'İt ürür, kervan yürür’ atasözünün yansımasıdır bu…

Bunca darbe tantanasının, sağlık, ekonomik ve terör alanındaki mücadelenin karşısında…

Yaslı ada”, “Demokrasi ve Özgürlük Adası” na dönüşmüşse…

Tören alanında yapılan iki konuşma tarihe not olarak düşmüşse…

Cumhurbaşkanı da önceki gün “normalleşme süreci”ne adım atmışsa…

Bu milletin sırtının asla yere gelmeyeceğinin en iyi delilidir!

*

CHP ve aydın kılıklı solcular, 27 Mayıs 1960’ta darbeyi alkışlıyorlardı…

Kısacık bir bilgi için Yavuz Donat’ın Sabah’taki iki yazısı size o devri anlatmaya kâfidir.

26 Mayıs 1960, 12 Mart 1971, 12 Eylül 1980, 28 Şubat 1997 ve 15 Temmuz 2016 alacakaranlıkları” ndan “Türk asrı”na doğru yol alıyor Türkiye…

Aynı oyunu tezgâhlamaya heveslenenlerin, 2020’de işi Başbuğ Türkeş’e, Tayyip Bey’e bulaştırmaya kadar götürmelerine şaşırmadık!

Ama Cumhurbaşkanı’nın, “Sürgüne gönderilen Hindistan’dan idam kararlarının hukuki ve meşru olmadığını belirterek trajediyi engellemek için çırpınan merhum Alparslan Türkeş’i de rahmetle yâd ediyoruz” sözleri onlara kapak olsun!

Cumhurbaşkanı Recep Tayyip Erdoğan’ın, “Gazi Mustafa Kemal’in ölümünün ardından CHP yönetimi ülkenin üzerine kâbus gibi çöktü” cümlesi de çok önemli bir cümle…

*

27 Mayıs 2020’de “yaslı ada”da MHP Lideri Devlet Ata’nın muhteşem ve veciz konuşmasına şahit olduk… “Tarihe not”tur!

A’dan Z’ye bir demokrasi tarihi ve devlet tecrübesinin resmini çizdi Devlet Bey…

Yassıada, yalnızca denizin ortasında sivrilen bir kara parçasının adı değildir.
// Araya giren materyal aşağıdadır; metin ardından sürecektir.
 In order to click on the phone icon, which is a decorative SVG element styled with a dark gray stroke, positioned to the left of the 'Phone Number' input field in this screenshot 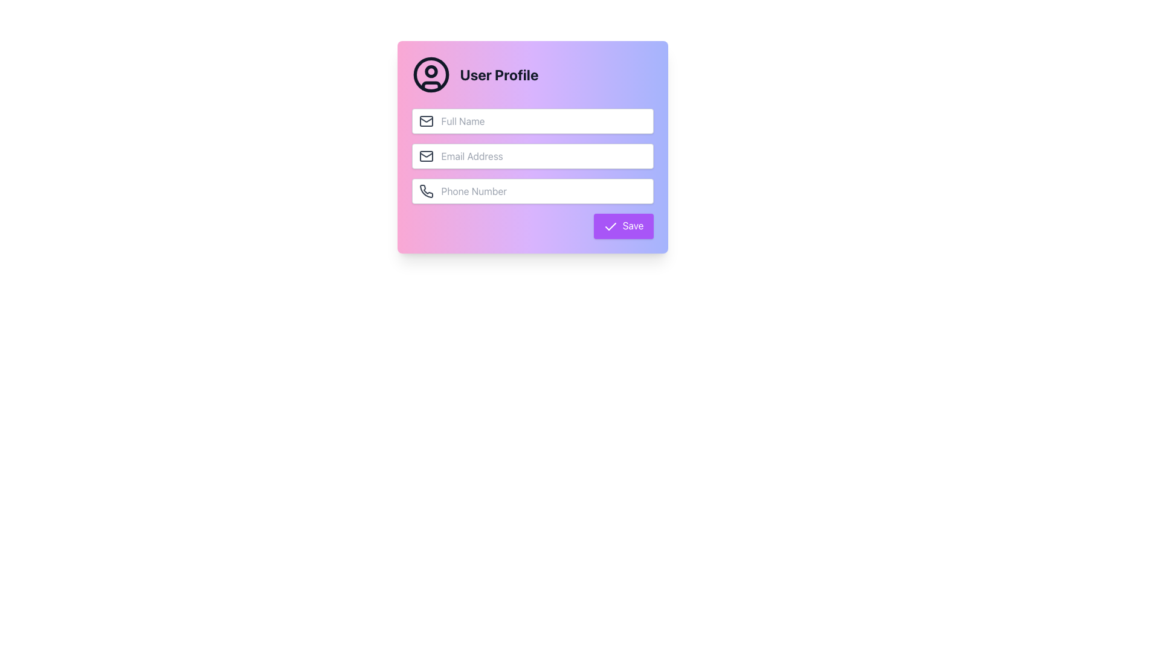, I will do `click(426, 190)`.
Burası aynı zamanda millî hafızalara kazınmış alacakaranlık bir devrin, hukuk kisvesiyle demokrasiye vurulan paslı zincirlerin simgeleşmiş yeridir” tanımı hafızalara kazınmıştır.
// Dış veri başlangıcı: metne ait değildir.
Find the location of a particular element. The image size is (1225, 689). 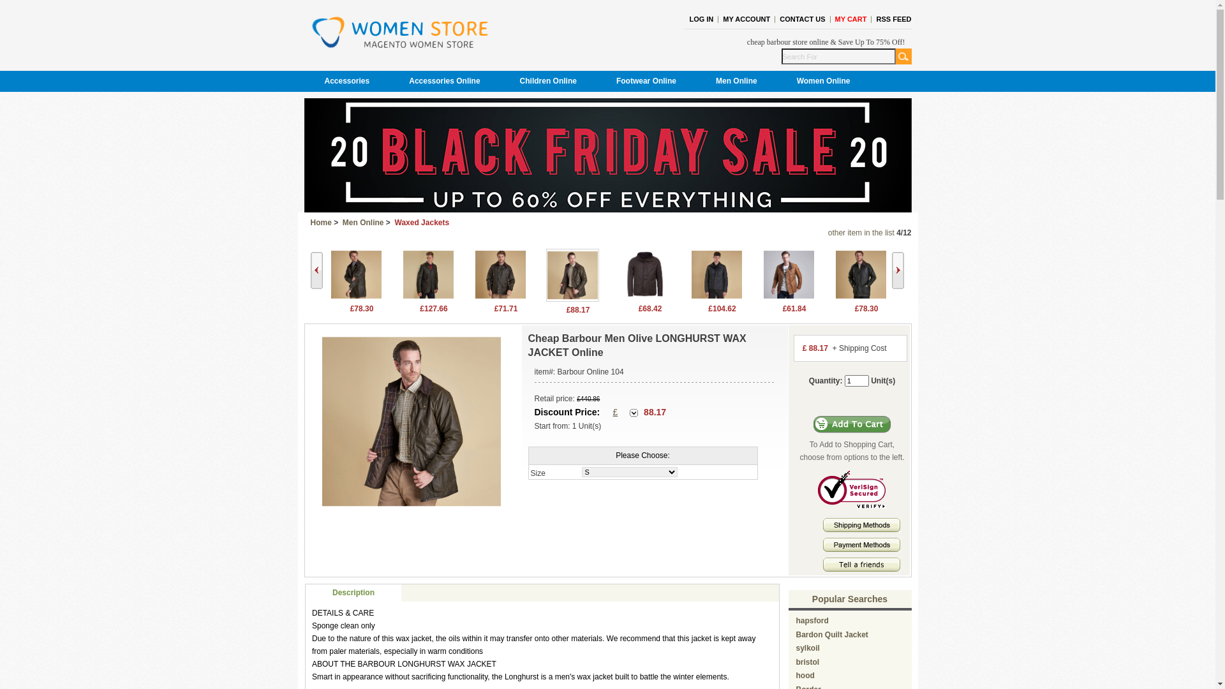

Şer cephesinin hep yaptığı gibi “demokrasi”, “özgürlük” ve “hukuk” algılarıyla cuntayı alkışladıkları yer Yassıada…

Devlet Bey, olayı, “Yassıada’da hukuka deli gömleği giydirildiği, adaletin fişinin çekildiği, Türkiye’nin bir döneminin delik deşik edildiği, irade ve egemenliğin yegâne sahibi aziz milletimizin takdir ve tercihlerinin hazin şekilde sorguya çekildiği” menfur bir vaka olarak niteliyor.
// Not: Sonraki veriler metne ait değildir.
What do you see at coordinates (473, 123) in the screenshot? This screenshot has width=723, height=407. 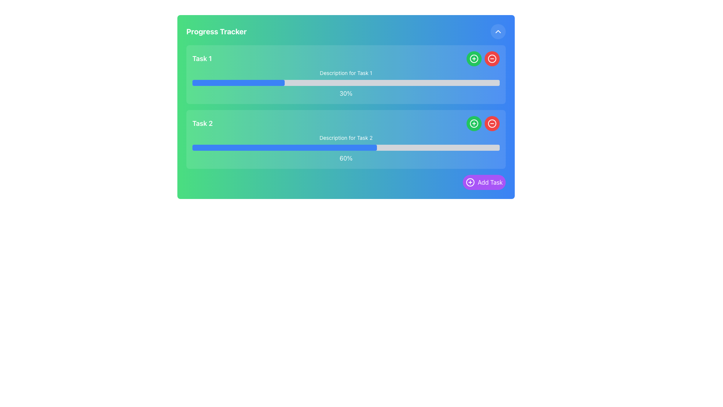 I see `the green button located to the right of the task progress bar` at bounding box center [473, 123].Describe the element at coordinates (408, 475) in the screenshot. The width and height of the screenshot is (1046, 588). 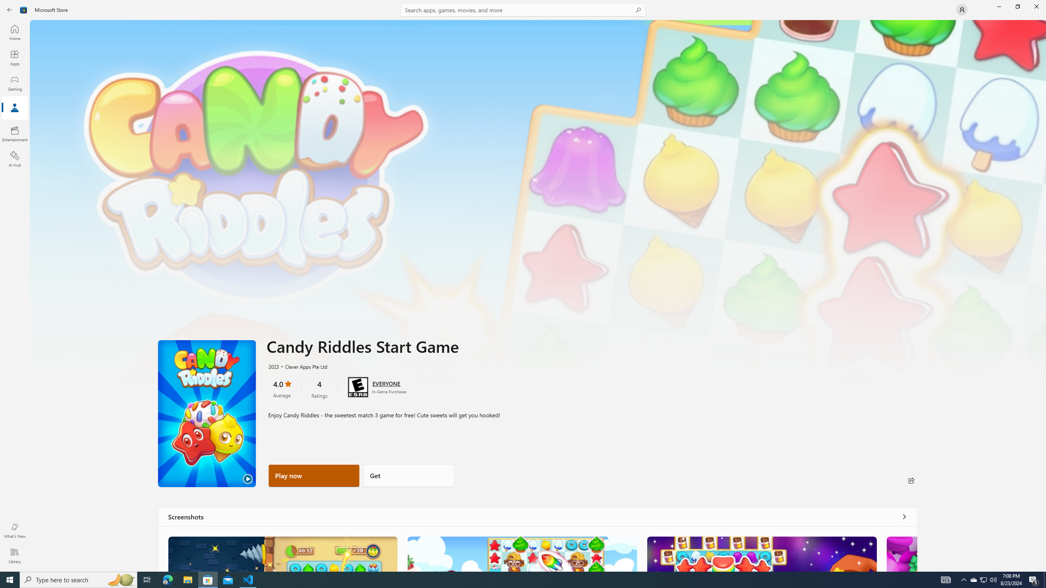
I see `'Get'` at that location.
Ve bunca tecrübeyle, “Cepheleşerek sonuç alınamayacağını, çatışma ve çekişmenin sonunun olmadığını” vurguluyor…

Arkası, önü planlanıp projelendirilen demokrasi ve kanun dışı müdahalelerin ülkemizin on yıllarını çaldığını; huzur, barış ve güvenlik ortamında ağır hasarlar bıraktığını” anlatıyor ve diyor ki:

Bizim kucaklaşmaya, sükûnete, hoşgörüye, merhamet ve mutabakata ihtiyacımız vardır!

Milliyetçi-Ülkücü Hareket mensuplarının da dikkate alması gereken MHP Lideri Devlet Bahçeli’nin şu teşhisi nettir:

Türkiye’yi dar ölçekli bir kaymak tabaka, bir avuç seçkinci zümre, elit ve küçük bir azınlık değil de milletin özbeöz evlatları yönettikçe, çevreden merkeze sosyolojik akınlar düzenledikçe menhus çıkar ve güç merkezleri elbet rahatsız olmuşlardır.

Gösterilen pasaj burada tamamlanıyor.